EXERCISE DESCRIPTION →
Look through the data below, and copy each line that carries the word "clock".

DATA PROVIDED →
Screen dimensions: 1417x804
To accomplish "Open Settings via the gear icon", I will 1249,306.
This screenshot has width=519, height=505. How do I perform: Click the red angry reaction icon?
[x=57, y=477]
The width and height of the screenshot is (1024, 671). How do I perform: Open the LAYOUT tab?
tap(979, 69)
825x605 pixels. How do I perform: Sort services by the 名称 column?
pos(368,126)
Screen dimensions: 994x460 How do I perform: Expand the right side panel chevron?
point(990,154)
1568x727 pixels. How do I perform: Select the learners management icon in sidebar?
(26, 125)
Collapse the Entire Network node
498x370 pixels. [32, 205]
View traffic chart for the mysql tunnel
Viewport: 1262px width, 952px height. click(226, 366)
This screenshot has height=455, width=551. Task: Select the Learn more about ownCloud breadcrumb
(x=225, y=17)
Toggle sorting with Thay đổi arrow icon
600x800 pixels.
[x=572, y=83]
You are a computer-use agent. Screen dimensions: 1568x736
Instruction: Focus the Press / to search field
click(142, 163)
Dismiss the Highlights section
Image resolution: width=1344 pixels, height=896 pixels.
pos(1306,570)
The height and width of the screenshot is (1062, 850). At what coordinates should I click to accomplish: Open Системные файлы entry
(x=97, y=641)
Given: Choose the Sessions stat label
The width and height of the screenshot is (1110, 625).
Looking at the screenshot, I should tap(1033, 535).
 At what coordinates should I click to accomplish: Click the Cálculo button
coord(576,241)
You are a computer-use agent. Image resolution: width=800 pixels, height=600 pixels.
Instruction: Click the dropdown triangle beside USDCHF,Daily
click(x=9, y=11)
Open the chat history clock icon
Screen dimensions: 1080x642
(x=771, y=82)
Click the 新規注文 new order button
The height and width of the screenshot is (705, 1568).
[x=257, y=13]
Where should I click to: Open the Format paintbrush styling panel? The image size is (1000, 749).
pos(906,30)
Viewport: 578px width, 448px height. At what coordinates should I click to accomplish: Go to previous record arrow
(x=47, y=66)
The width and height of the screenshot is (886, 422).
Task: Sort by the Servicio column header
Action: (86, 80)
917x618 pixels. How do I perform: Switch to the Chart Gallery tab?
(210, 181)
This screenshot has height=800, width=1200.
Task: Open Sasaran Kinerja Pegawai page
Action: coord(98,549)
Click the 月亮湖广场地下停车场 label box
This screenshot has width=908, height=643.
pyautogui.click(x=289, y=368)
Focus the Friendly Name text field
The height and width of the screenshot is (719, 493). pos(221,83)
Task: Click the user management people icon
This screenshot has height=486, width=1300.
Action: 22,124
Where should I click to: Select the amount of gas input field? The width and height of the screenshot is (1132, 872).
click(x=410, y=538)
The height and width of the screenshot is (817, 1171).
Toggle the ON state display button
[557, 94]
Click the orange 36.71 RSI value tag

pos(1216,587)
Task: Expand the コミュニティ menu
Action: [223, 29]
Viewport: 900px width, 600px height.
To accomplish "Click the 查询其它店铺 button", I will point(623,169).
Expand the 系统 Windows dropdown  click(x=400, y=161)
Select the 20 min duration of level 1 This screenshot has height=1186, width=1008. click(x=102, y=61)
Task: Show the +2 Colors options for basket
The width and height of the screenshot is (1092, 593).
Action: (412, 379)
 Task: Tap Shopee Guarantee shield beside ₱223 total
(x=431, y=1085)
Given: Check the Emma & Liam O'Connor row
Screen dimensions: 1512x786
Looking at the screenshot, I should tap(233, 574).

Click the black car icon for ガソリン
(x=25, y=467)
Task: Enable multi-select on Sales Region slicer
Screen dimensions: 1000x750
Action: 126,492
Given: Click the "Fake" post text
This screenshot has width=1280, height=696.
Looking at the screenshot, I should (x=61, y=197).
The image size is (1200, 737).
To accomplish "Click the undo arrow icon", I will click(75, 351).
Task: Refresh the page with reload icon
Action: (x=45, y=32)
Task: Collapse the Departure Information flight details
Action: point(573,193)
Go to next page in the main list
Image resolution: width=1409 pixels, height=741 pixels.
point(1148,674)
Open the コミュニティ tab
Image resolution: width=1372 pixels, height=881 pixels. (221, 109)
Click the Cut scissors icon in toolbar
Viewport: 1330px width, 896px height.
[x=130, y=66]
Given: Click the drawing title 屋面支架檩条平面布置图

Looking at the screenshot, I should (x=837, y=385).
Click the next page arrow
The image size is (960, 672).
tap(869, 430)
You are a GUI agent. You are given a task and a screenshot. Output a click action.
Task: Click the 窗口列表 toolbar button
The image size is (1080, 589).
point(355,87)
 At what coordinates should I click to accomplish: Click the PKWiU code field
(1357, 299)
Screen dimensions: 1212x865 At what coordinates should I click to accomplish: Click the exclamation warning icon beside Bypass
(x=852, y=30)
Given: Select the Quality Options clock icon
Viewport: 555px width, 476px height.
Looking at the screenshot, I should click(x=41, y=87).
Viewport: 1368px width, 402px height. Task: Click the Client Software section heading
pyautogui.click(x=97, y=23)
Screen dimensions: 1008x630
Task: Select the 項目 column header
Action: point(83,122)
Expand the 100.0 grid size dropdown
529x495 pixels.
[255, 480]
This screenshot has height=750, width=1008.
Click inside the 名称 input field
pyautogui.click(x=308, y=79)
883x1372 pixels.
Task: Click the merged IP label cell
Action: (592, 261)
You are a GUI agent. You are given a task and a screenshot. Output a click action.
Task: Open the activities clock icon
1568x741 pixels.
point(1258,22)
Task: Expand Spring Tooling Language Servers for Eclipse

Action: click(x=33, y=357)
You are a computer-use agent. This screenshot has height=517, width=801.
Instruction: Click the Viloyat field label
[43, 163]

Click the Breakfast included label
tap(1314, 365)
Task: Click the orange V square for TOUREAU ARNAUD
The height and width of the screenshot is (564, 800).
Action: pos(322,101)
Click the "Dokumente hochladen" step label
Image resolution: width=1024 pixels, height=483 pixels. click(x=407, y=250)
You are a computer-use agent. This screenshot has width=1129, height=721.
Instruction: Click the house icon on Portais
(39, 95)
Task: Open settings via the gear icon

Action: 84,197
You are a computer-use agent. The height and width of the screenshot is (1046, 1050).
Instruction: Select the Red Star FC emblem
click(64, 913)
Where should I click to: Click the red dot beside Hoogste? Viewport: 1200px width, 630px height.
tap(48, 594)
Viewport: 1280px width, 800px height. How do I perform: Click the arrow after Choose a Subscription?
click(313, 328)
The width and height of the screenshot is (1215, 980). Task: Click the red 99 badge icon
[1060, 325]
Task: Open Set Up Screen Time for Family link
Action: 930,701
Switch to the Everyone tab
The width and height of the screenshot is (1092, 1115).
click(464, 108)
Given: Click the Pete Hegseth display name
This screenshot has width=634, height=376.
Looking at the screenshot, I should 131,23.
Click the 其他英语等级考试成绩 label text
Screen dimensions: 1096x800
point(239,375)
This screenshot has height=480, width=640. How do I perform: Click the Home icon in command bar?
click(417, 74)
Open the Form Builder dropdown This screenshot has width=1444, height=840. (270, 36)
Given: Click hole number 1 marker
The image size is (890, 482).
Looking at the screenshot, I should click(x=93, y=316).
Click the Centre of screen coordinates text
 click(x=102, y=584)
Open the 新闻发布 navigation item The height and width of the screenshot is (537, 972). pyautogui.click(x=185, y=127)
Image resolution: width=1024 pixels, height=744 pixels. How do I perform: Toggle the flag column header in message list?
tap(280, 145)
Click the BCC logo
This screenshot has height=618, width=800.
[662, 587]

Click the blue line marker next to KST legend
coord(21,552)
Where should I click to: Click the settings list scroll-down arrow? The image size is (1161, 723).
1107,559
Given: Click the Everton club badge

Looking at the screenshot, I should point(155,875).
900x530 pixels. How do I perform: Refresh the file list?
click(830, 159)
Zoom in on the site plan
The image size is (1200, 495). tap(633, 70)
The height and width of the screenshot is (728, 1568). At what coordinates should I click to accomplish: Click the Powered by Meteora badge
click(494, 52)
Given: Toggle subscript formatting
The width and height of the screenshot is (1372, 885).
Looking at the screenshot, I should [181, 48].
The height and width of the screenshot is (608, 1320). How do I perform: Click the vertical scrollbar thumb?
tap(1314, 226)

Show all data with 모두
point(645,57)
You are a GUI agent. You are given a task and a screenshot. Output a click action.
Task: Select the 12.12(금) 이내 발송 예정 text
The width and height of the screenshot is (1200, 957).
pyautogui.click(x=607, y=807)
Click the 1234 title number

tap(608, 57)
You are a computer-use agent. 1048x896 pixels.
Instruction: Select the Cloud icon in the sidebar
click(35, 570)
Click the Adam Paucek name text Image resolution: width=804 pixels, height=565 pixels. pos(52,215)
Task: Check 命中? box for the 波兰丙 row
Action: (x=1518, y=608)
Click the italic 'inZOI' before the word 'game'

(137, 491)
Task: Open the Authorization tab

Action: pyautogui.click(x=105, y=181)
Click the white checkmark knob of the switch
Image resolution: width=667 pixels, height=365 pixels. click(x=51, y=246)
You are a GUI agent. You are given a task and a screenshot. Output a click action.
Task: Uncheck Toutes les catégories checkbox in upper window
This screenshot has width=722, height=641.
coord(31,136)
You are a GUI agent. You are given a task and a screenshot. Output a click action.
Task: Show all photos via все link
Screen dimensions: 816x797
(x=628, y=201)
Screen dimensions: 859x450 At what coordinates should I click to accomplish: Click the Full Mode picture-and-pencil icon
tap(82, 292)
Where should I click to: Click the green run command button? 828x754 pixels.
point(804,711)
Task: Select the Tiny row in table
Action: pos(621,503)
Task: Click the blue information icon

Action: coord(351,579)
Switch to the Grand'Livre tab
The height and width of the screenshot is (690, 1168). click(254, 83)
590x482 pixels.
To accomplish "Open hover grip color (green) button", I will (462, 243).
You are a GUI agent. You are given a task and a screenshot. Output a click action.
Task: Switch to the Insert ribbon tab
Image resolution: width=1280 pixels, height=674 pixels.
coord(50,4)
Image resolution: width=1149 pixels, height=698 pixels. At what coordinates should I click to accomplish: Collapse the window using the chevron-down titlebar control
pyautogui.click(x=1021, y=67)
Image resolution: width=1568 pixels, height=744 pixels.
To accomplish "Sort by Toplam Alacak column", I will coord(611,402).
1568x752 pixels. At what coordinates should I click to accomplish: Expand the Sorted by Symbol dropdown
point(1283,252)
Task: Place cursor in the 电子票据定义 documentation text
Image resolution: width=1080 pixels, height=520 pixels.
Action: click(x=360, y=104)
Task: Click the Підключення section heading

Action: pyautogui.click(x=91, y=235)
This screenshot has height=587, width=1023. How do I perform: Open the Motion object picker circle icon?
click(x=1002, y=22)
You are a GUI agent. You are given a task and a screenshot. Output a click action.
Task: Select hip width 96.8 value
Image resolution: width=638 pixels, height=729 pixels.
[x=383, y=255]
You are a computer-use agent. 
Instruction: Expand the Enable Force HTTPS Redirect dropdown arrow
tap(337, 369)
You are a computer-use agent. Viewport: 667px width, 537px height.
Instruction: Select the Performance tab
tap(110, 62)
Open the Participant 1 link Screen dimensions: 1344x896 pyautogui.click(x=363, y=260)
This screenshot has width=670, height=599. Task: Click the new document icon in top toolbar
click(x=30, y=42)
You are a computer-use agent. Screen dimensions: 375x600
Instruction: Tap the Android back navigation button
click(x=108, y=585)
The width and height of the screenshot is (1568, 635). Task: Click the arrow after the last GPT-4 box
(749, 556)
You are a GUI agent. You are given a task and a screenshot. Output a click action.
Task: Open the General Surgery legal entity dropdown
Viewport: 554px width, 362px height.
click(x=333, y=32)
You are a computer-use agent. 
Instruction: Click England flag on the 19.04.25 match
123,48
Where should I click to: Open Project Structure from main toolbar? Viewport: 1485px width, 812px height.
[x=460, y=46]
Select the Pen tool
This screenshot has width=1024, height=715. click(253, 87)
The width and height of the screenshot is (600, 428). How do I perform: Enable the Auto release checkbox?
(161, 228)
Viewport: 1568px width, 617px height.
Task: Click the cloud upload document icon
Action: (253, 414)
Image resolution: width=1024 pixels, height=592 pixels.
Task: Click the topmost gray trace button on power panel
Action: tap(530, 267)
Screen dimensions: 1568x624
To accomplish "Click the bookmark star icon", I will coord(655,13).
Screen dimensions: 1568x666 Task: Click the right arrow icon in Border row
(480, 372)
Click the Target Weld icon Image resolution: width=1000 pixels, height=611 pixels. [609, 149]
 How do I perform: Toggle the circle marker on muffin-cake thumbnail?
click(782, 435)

EXERCISE OUTPUT →
Open the chat history clock icon
Given: Select the Quality Options clock icon
Task: Open the activities clock icon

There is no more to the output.